[Begin DATA PROVIDED]
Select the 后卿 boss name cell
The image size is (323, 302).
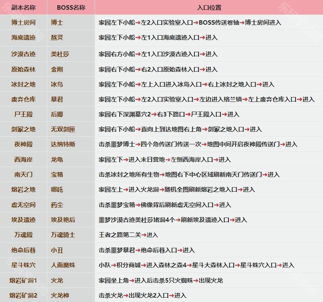(x=57, y=114)
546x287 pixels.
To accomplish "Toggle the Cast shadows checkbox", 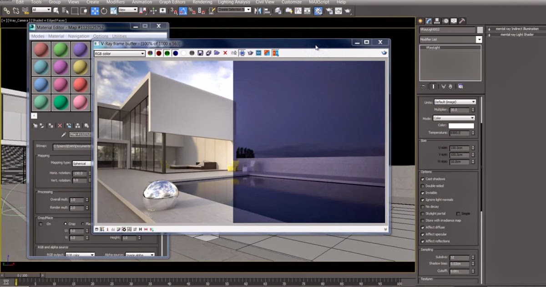I will (423, 179).
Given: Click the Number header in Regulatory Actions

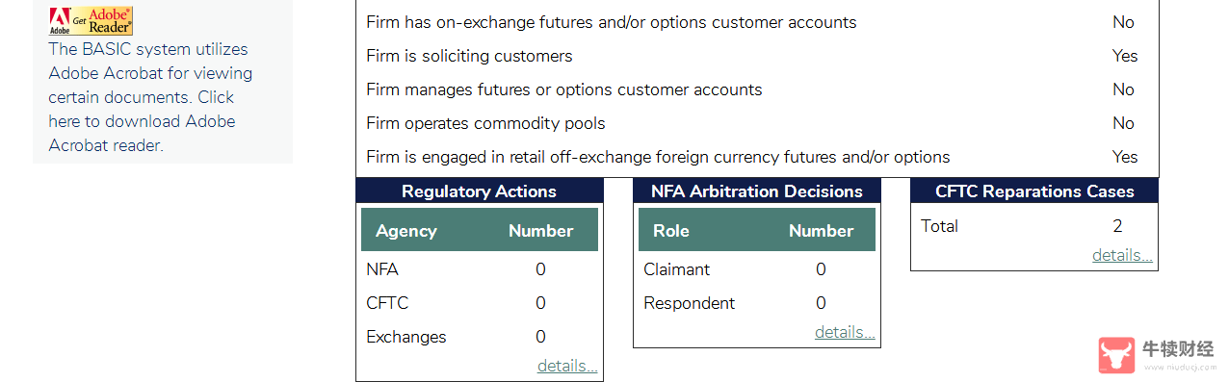Looking at the screenshot, I should (540, 231).
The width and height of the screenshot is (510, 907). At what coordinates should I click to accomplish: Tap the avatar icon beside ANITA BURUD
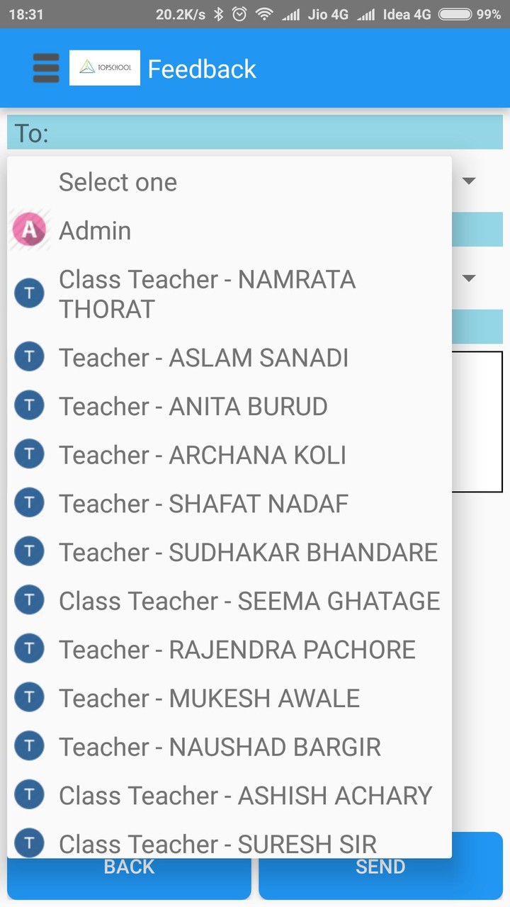coord(29,406)
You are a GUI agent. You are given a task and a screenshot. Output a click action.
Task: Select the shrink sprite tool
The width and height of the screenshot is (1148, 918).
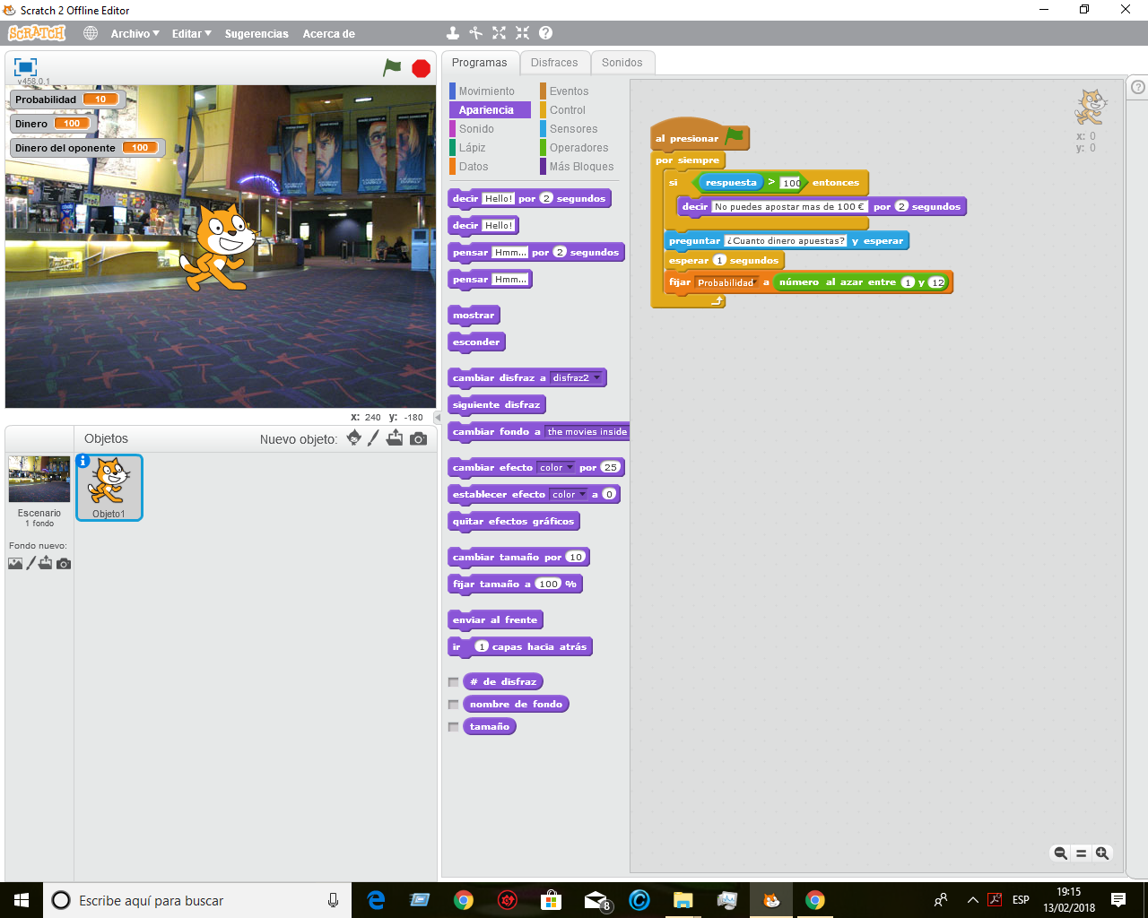pos(522,33)
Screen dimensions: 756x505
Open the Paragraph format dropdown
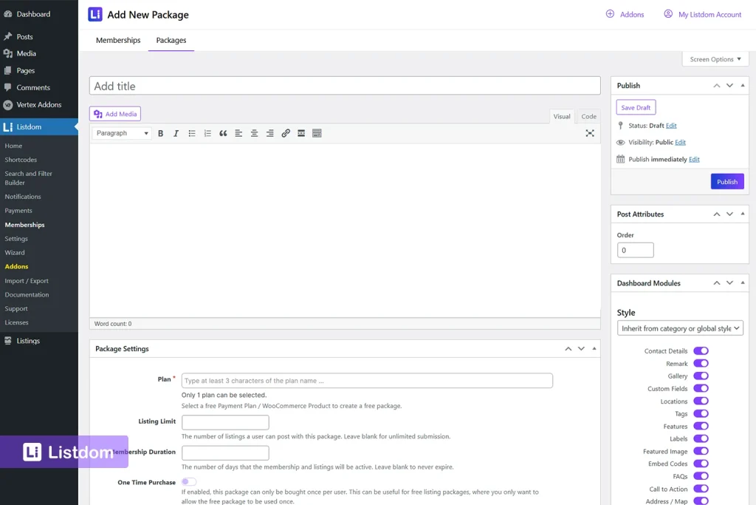coord(121,133)
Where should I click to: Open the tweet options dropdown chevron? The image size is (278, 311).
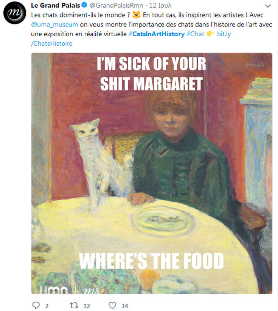pos(268,6)
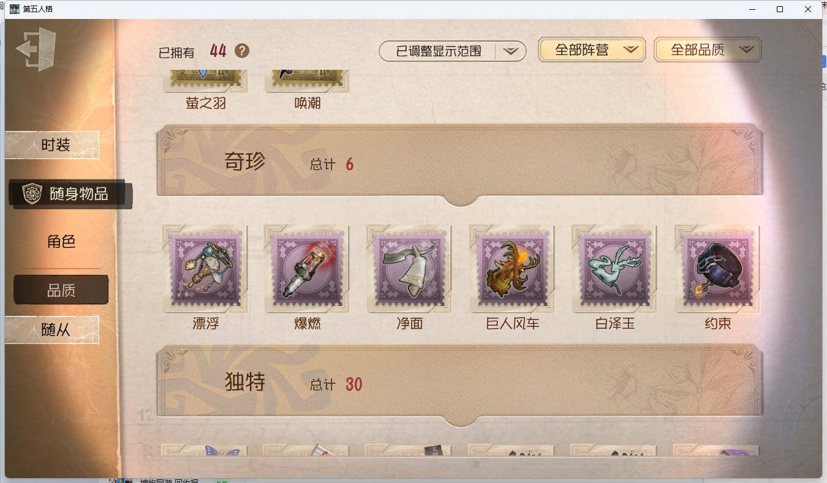Choose the 约束 accessory stamp

(x=717, y=269)
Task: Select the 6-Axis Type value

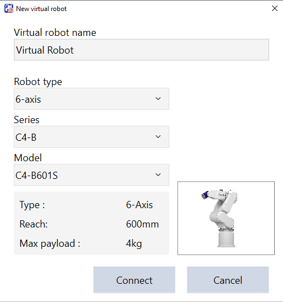Action: pos(139,205)
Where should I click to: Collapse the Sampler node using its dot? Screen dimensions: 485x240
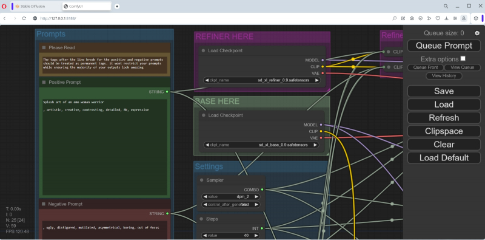pyautogui.click(x=202, y=180)
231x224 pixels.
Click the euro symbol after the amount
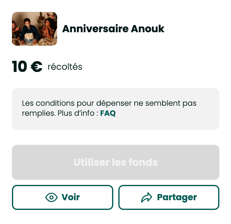(36, 67)
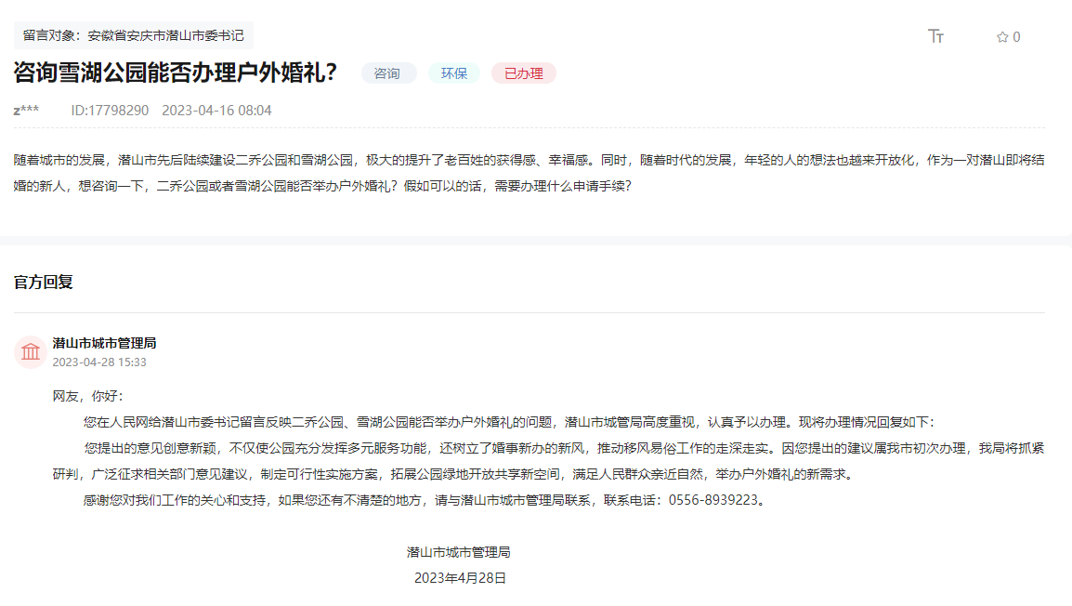Click the contact phone number 0556-8939223
Viewport: 1072px width, 606px height.
(716, 500)

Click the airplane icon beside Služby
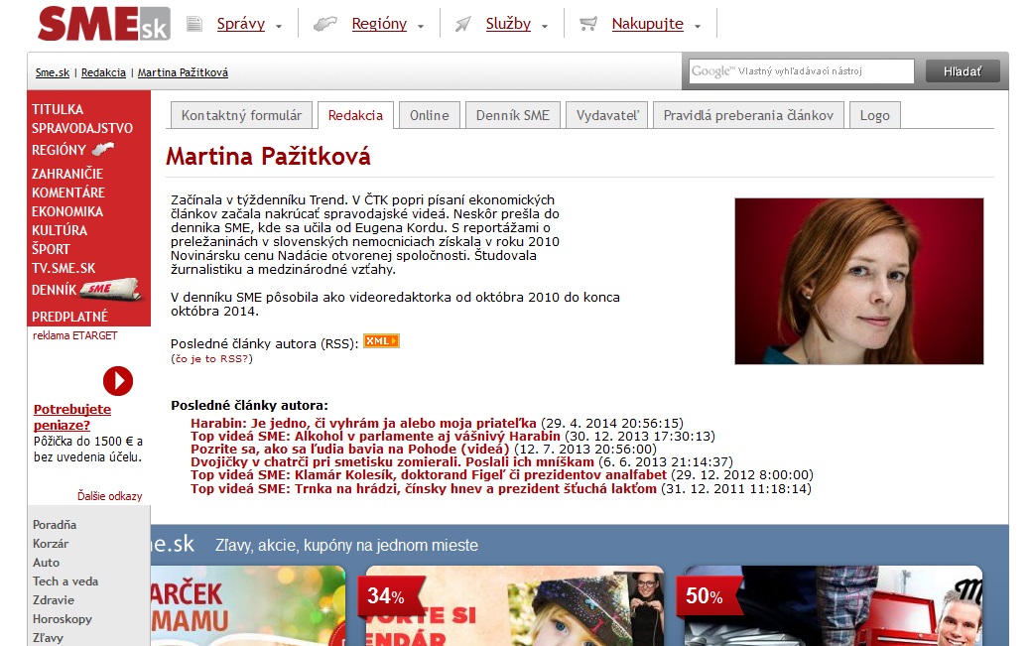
[End DATA PROVIDED]
Quote the records verbatim from the line with "Where should I click to: Open" up to and including the line with "pyautogui.click(x=202, y=180)". Leave the pictures out.

Where should I click to: Open the tweet options dropdown chevron? The image size is (278, 311).
pos(268,6)
Choose the 约束 accessory stamp

(x=717, y=269)
Task: Select the 6-Axis Type value

Action: pos(139,205)
Where should I click to: Collapse the Sampler node using its dot? Screen dimensions: 485x240
pyautogui.click(x=202, y=180)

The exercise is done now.